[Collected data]
........

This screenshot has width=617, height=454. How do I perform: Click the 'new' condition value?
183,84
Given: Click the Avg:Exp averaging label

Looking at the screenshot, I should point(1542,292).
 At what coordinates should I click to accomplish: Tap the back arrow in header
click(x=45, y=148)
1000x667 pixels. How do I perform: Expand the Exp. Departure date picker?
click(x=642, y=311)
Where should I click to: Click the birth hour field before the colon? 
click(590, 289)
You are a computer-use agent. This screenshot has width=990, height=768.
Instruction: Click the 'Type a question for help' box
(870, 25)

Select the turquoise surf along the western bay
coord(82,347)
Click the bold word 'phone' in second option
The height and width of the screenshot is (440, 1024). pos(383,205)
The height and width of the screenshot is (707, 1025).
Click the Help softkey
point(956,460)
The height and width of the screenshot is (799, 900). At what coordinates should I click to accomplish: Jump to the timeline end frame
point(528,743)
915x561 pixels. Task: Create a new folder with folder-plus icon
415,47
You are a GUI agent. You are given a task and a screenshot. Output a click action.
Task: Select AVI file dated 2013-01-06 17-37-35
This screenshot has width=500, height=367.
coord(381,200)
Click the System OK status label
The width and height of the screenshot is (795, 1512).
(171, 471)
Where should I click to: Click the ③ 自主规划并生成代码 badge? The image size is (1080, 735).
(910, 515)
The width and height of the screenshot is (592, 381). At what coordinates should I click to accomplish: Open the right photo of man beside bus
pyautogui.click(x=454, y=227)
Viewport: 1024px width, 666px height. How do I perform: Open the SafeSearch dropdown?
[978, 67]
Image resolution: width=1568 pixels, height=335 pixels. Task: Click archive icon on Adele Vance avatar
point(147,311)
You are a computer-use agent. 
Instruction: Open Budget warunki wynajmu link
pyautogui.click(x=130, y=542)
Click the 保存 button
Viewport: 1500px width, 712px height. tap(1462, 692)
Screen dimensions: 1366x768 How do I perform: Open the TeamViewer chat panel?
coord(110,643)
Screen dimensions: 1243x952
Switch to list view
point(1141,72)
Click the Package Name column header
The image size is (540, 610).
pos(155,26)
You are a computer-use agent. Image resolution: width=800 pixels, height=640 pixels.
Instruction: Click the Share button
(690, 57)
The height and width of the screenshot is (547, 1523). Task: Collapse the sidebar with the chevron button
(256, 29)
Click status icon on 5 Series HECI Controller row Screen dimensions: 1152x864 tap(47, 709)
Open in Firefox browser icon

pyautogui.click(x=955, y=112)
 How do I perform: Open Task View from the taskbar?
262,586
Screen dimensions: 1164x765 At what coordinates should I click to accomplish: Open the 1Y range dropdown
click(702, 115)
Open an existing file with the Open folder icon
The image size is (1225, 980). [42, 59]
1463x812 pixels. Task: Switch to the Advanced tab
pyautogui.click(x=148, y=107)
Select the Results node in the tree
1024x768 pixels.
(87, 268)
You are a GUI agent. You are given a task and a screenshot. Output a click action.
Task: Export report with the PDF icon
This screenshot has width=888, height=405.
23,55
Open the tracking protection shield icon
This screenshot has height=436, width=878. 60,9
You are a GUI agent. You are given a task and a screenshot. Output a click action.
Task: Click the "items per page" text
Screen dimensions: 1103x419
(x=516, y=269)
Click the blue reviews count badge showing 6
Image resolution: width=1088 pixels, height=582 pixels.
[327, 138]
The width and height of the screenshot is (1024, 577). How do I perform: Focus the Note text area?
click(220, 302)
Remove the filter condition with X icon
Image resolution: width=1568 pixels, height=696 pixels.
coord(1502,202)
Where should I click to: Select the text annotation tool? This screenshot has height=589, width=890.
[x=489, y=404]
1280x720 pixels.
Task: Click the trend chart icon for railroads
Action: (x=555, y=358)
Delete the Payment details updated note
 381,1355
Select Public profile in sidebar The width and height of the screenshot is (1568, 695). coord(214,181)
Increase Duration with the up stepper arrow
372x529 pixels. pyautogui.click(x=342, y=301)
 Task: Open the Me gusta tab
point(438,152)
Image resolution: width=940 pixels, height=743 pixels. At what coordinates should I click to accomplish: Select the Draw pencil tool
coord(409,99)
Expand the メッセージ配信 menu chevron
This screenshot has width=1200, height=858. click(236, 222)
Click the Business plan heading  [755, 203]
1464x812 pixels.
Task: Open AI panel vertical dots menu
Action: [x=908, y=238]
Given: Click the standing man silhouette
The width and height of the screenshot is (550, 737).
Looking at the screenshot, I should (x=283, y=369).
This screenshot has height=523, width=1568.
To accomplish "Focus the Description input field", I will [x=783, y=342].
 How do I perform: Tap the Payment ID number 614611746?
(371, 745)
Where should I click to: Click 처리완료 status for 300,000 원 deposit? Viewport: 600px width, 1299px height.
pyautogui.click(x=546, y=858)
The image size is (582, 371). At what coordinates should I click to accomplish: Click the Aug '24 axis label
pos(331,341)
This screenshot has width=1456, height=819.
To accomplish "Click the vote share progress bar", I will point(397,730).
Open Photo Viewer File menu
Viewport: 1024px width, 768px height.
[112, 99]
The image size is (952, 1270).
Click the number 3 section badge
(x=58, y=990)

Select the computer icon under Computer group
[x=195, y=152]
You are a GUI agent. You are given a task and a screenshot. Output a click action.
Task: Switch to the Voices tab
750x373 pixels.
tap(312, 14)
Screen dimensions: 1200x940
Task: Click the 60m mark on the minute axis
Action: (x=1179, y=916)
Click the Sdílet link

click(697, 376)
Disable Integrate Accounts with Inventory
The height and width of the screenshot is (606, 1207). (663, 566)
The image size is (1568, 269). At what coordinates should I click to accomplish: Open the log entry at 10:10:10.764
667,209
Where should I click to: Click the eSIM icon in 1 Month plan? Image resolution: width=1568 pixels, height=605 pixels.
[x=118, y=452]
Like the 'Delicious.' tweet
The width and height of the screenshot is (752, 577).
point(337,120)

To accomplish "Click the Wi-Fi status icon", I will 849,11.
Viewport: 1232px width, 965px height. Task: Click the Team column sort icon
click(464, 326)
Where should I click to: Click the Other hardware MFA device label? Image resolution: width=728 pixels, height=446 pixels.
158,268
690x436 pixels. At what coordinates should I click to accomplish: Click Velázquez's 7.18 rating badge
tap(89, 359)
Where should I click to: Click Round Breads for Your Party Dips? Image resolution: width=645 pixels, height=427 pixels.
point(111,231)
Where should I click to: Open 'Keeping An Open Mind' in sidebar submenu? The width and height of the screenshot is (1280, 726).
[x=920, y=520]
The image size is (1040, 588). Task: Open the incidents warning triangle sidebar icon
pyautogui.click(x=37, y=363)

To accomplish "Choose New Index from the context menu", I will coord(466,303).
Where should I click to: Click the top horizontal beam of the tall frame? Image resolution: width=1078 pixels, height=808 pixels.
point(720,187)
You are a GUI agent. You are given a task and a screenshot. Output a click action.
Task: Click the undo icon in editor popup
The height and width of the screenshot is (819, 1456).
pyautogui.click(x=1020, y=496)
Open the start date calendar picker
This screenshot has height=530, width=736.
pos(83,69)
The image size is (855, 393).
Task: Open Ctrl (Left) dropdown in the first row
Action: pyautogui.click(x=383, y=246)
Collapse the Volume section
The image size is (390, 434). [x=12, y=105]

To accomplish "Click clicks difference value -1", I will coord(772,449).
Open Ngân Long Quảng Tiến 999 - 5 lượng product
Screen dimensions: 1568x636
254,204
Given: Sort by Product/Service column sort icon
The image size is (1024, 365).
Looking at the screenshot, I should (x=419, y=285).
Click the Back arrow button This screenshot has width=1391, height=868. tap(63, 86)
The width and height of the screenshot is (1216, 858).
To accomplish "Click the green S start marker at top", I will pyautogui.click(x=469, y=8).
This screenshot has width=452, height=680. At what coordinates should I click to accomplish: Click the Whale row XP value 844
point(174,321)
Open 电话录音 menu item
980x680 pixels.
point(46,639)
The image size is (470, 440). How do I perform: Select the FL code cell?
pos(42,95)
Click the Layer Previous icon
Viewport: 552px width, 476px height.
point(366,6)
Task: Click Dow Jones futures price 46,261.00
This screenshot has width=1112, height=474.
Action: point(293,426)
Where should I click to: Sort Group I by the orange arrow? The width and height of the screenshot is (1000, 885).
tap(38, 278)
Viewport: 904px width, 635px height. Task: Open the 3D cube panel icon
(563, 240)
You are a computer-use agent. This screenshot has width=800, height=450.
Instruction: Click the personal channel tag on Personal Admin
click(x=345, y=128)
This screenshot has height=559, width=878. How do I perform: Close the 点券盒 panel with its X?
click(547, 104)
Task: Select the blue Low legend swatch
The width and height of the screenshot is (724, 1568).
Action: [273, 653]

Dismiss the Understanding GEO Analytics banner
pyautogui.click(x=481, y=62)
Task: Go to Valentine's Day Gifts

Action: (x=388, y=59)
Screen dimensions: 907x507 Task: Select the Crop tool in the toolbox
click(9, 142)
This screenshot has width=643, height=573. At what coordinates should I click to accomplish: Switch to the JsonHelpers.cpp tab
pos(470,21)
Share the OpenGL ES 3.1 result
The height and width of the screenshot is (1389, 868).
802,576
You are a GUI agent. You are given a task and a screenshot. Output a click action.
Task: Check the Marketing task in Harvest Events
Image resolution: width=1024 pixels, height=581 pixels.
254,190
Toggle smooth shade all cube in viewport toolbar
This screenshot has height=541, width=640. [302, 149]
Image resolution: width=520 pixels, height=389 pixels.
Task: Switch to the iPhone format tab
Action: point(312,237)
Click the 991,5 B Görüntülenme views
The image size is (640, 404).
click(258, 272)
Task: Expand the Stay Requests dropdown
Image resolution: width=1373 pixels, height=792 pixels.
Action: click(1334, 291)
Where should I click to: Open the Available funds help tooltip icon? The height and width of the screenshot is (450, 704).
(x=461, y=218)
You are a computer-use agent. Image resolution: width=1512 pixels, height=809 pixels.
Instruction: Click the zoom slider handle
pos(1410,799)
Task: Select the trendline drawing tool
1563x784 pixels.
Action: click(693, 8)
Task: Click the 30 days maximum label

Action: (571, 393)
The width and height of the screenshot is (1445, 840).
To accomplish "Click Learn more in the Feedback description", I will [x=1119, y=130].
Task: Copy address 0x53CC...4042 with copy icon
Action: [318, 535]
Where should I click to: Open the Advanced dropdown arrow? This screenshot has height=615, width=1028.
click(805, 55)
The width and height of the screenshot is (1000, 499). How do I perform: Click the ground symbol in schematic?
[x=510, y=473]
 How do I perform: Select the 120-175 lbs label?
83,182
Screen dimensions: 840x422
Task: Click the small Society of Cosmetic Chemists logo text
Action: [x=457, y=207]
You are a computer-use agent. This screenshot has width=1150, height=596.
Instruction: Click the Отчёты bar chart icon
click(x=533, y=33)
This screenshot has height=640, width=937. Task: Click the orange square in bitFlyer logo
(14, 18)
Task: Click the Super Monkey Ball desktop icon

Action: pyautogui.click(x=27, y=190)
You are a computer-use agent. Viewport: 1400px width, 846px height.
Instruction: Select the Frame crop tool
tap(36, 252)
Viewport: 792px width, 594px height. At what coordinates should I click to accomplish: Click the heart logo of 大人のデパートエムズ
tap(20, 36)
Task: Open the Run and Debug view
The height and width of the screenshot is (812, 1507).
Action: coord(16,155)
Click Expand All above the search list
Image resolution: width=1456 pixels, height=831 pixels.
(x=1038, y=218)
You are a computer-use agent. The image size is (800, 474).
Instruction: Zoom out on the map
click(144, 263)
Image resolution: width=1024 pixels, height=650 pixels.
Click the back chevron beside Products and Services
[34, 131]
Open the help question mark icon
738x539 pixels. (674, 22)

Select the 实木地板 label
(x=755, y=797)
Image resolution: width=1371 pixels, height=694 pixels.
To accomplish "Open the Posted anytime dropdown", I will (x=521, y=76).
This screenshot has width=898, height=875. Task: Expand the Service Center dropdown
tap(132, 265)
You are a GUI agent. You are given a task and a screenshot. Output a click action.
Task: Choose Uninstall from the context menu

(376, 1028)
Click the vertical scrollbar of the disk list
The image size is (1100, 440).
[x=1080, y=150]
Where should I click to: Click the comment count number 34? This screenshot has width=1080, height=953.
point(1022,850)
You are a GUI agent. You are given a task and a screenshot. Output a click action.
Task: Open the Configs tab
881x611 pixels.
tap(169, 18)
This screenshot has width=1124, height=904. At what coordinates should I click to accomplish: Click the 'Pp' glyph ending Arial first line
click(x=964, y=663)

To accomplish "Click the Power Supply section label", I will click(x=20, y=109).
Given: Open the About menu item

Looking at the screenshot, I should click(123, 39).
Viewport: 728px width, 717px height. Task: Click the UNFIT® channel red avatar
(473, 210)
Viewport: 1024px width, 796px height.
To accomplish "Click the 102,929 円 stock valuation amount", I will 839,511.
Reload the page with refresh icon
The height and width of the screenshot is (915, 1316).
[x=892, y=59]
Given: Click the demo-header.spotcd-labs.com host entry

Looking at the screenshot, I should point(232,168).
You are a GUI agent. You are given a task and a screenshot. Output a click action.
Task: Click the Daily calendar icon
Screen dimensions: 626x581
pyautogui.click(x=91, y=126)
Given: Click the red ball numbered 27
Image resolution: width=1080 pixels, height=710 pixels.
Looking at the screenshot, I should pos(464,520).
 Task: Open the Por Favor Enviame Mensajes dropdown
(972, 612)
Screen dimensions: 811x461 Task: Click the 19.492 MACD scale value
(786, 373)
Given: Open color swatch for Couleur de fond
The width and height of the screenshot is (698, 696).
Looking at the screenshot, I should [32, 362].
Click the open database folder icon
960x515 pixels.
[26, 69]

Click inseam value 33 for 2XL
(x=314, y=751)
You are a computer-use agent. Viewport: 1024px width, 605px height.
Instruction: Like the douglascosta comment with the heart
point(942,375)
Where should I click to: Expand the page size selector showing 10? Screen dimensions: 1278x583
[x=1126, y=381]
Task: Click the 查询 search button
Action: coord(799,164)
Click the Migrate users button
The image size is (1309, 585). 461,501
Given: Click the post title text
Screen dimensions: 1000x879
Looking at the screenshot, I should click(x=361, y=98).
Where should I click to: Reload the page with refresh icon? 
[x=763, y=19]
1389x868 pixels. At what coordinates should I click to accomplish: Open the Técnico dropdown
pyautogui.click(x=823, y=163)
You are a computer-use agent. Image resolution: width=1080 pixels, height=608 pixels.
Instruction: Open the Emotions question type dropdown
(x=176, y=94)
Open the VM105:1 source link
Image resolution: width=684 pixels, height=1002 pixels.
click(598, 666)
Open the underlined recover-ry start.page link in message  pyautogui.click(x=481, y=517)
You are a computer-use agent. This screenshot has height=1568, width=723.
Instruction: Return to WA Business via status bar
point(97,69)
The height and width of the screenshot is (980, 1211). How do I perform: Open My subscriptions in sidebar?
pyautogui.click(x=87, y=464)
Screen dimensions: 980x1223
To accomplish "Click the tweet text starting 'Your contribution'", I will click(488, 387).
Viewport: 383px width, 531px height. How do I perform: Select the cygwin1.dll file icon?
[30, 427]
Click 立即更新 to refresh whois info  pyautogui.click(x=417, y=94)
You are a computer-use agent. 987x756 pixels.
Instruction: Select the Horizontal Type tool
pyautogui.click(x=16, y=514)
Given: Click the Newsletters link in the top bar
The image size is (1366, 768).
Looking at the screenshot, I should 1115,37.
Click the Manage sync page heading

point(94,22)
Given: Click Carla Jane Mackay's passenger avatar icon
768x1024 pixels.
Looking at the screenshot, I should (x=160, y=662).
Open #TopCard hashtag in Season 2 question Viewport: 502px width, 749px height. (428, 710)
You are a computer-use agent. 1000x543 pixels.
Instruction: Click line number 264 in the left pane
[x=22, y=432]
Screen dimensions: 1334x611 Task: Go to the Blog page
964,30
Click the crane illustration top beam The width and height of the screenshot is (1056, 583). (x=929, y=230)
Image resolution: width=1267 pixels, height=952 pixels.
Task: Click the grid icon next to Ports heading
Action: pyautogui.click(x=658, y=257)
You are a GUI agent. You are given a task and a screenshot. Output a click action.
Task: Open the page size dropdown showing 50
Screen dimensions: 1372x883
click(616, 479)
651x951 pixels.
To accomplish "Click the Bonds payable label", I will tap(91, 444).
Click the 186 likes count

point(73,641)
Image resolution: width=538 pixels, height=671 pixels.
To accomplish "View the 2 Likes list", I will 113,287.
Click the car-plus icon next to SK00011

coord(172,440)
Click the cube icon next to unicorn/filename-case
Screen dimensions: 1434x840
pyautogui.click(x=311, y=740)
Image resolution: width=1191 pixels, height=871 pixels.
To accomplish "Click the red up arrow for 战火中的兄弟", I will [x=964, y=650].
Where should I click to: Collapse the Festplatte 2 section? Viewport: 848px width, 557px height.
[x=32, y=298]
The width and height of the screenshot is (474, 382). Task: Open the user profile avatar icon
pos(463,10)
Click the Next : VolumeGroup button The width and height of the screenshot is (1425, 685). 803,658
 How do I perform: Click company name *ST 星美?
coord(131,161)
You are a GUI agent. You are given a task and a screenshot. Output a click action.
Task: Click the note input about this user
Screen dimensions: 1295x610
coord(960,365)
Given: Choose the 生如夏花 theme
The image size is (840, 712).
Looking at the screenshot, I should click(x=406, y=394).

........

Filter by the word "swatch": copy every line of the data that holds it.

• [Response area]
Task: Select the blue Low legend swatch
Given: Open color swatch for Couleur de fond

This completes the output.